##### Extracted entries #####

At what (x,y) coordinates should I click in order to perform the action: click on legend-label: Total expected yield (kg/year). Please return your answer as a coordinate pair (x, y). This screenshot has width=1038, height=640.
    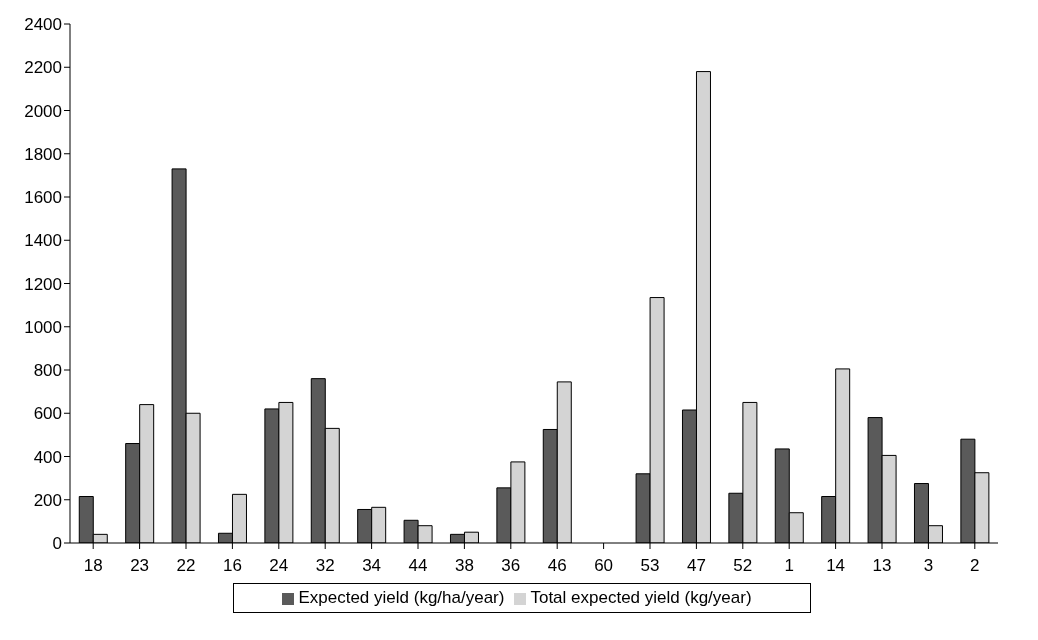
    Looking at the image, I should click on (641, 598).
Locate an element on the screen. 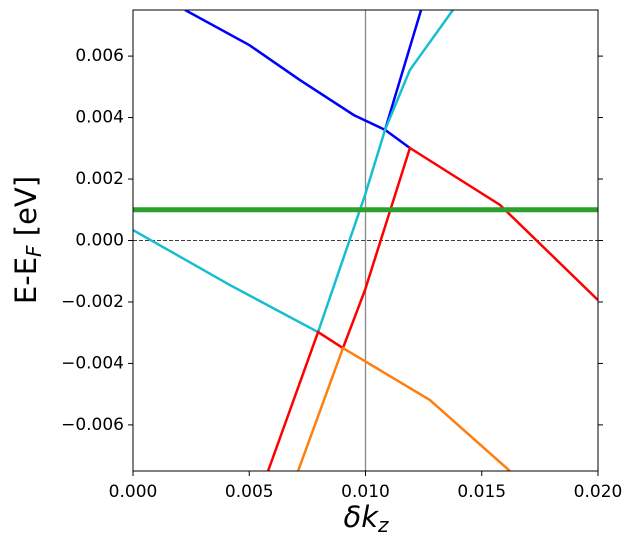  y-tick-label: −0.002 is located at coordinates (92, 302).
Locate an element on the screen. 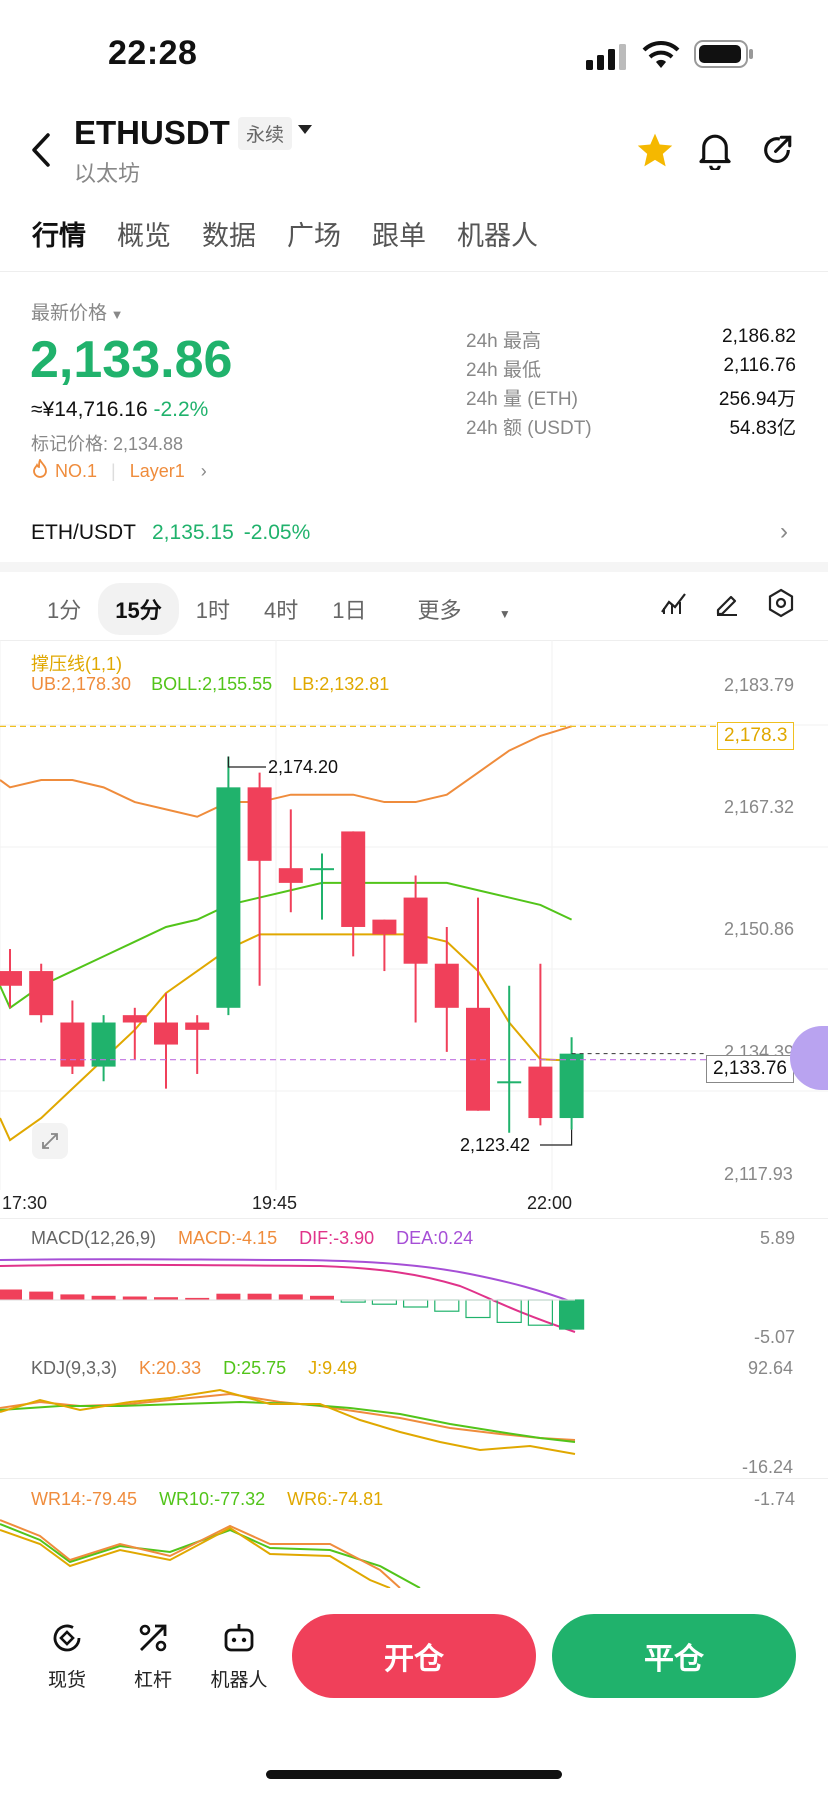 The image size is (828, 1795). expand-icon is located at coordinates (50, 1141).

#####
##### Extracted entries #####

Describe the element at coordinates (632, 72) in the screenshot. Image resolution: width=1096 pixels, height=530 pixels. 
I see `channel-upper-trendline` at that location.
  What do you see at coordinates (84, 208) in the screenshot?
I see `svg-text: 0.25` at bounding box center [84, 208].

#####

Directions: Return the entries exactly as they appear, starting at the line containing "Describe the element" and ending at the line containing "center [84, 208].", including both of those lines.

Completed task:
Describe the element at coordinates (632, 72) in the screenshot. Image resolution: width=1096 pixels, height=530 pixels. 
I see `channel-upper-trendline` at that location.
  What do you see at coordinates (84, 208) in the screenshot?
I see `svg-text: 0.25` at bounding box center [84, 208].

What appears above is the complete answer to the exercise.